▸ Exercise description: The task calls for the line containing "Tap the green Verified shield link" and all later lines, through the end of the entries below, to be set down exactly and without pictures.

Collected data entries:
- Opening Delimiter -
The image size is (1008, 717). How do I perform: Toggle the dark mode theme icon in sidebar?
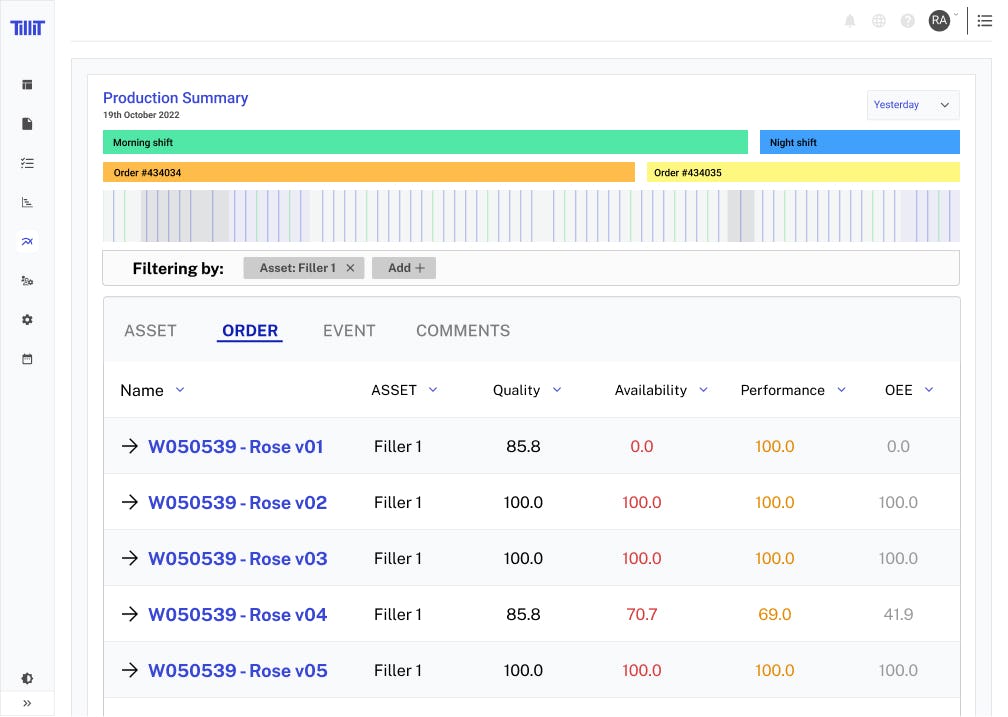[x=27, y=679]
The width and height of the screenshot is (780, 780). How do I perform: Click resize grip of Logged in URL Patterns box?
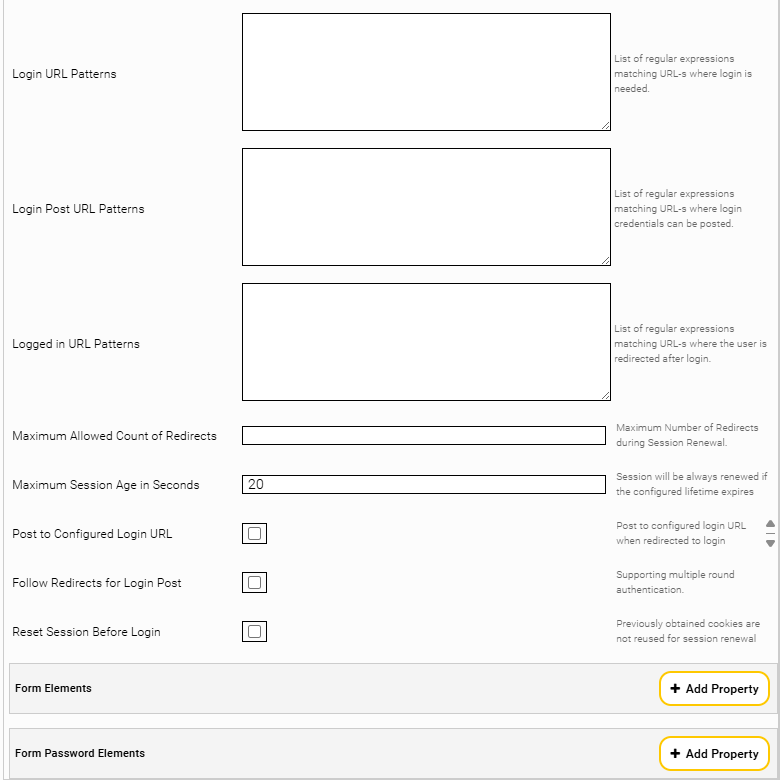click(605, 395)
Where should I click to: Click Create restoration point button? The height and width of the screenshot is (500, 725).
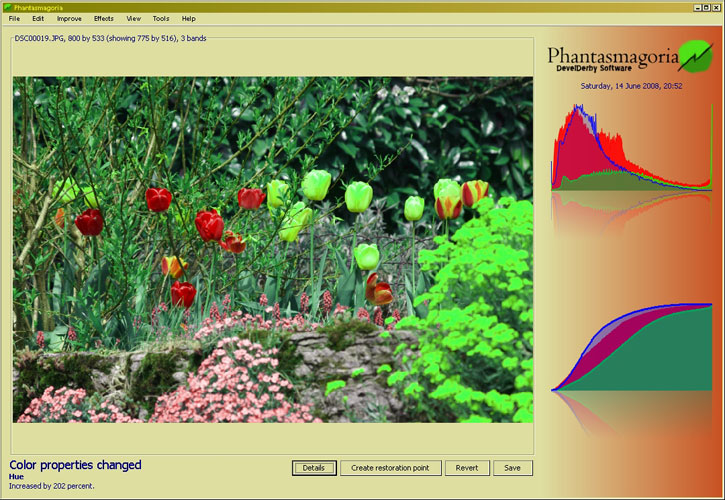coord(391,468)
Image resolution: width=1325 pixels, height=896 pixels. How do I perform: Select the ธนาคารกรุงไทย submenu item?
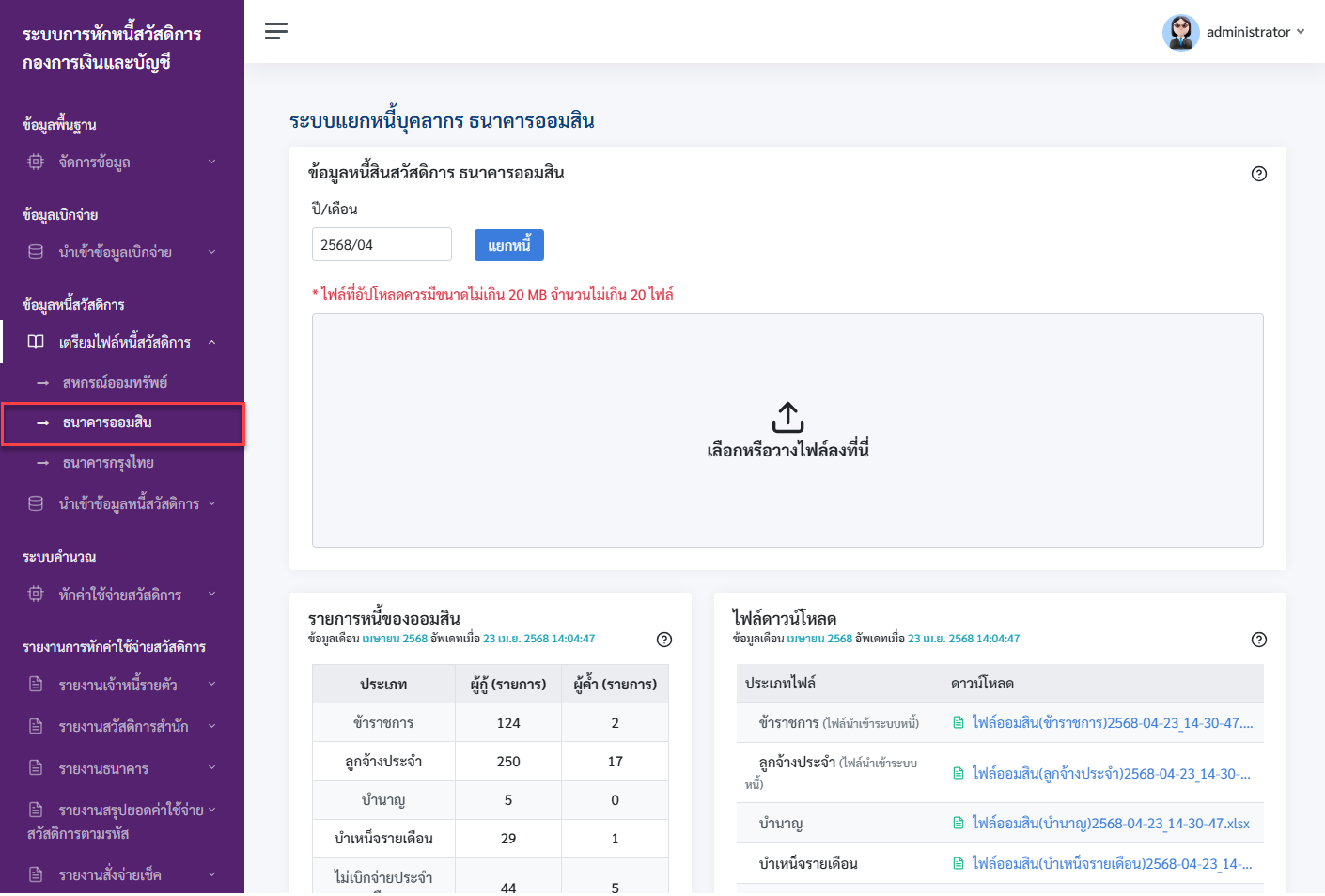(x=108, y=463)
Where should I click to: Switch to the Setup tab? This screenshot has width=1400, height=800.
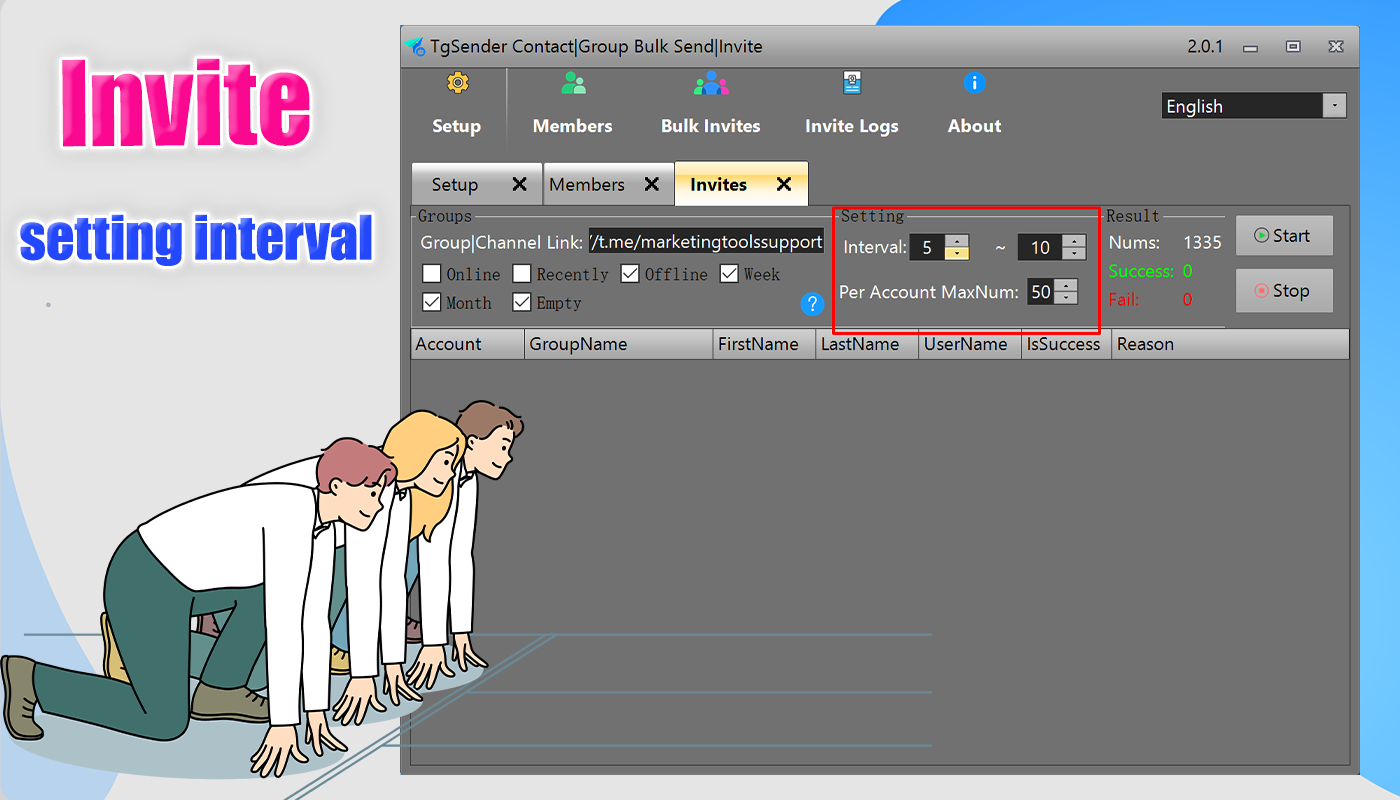[x=455, y=185]
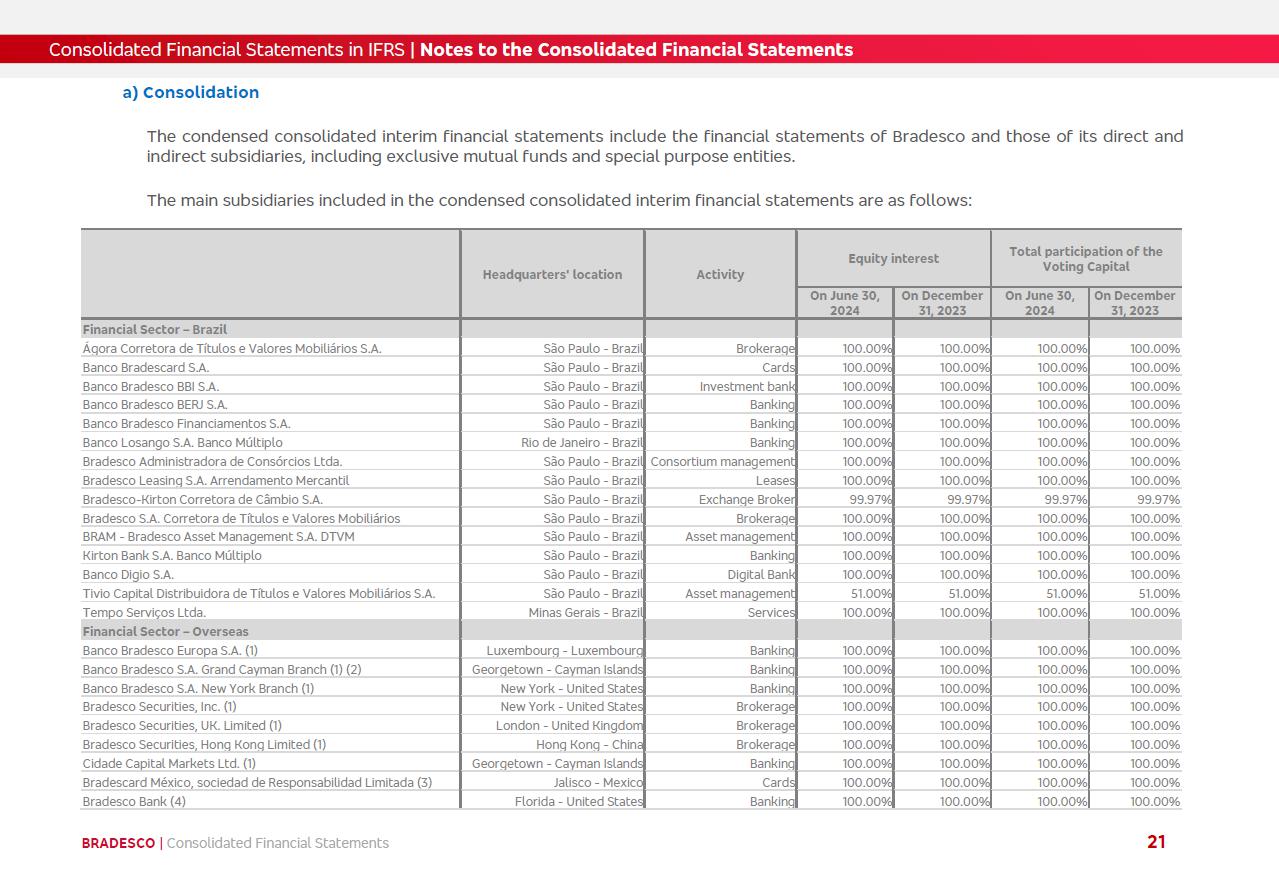Click the 'Bradesco Bank (4)' entry

[x=134, y=801]
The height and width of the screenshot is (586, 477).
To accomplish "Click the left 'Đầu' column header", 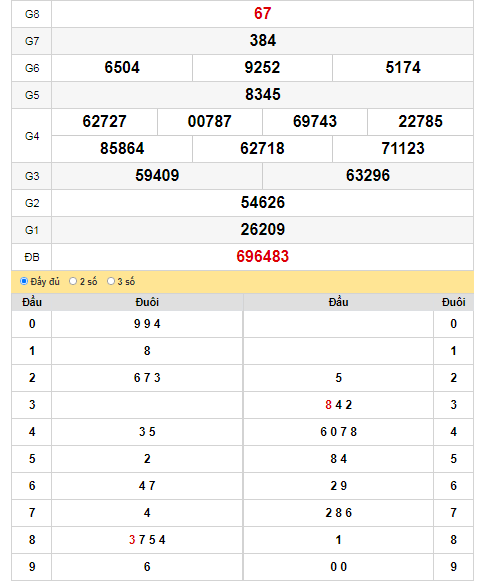I will (x=32, y=302).
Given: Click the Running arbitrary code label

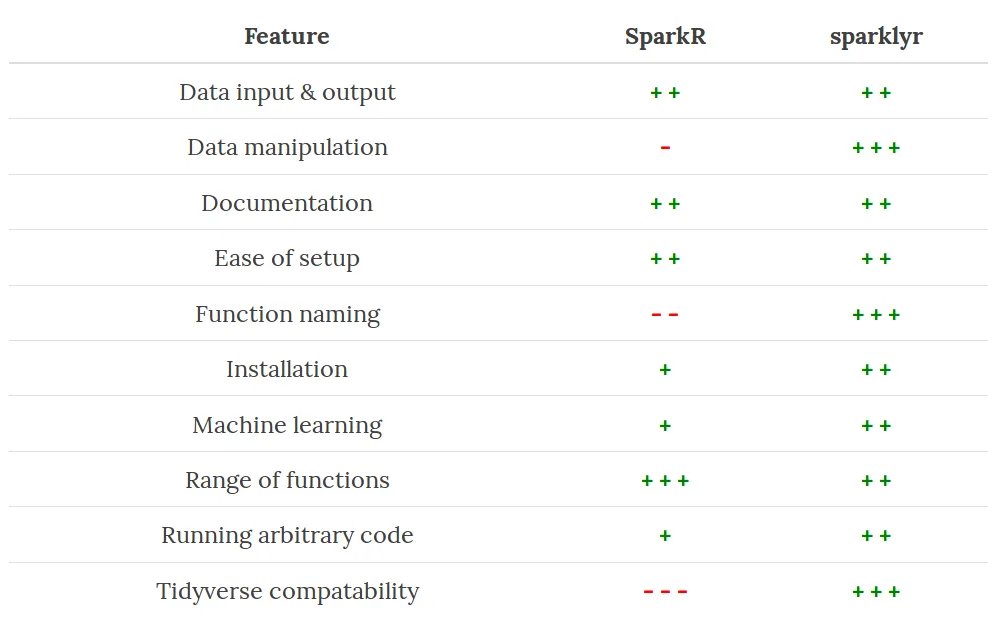Looking at the screenshot, I should pyautogui.click(x=287, y=535).
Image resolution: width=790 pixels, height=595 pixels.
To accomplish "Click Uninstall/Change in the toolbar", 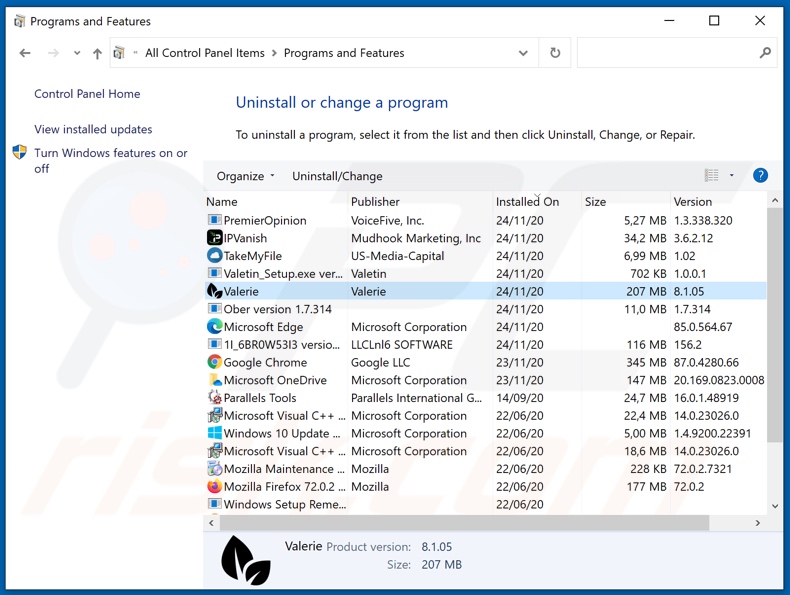I will [337, 176].
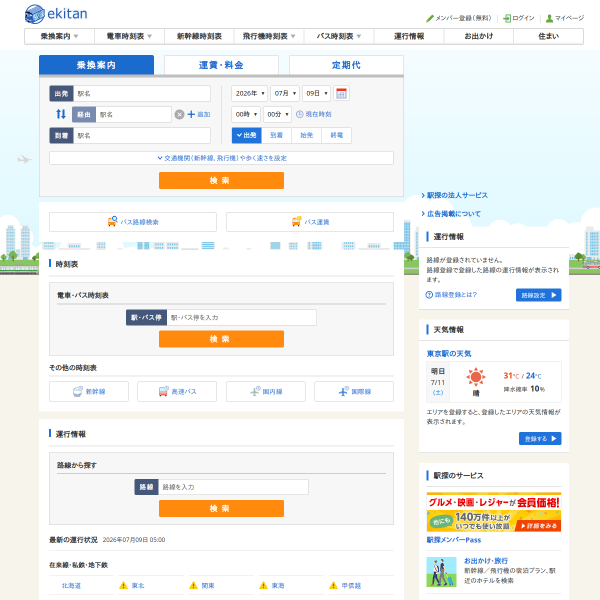
Task: Select 始発 first train option
Action: point(307,135)
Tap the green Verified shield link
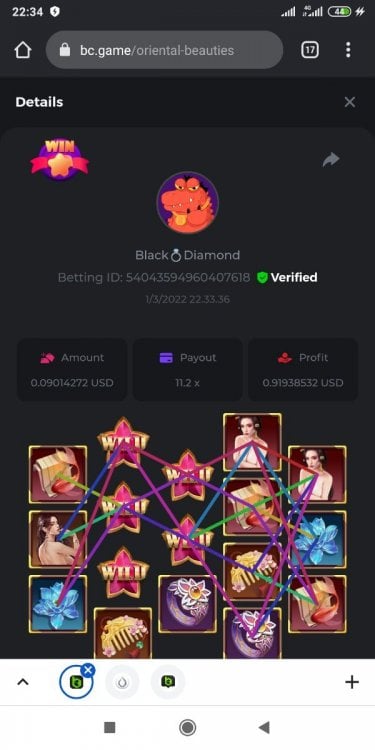Image resolution: width=375 pixels, height=750 pixels. [287, 277]
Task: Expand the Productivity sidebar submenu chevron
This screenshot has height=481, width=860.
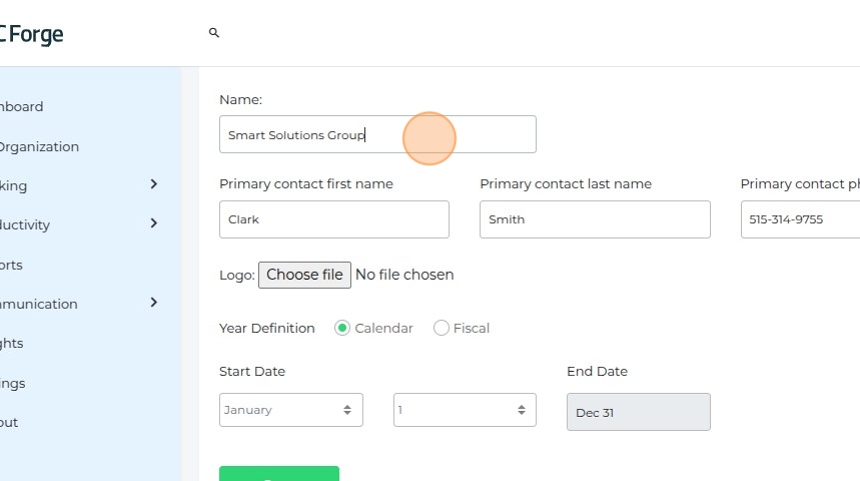Action: coord(154,223)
- Closing Delimiter -
▸ Your solution:
Tap the green Verified shield link
Image resolution: width=375 pixels, height=750 pixels. [287, 277]
Task: Expand the Productivity sidebar submenu chevron
This screenshot has height=481, width=860.
Action: coord(154,223)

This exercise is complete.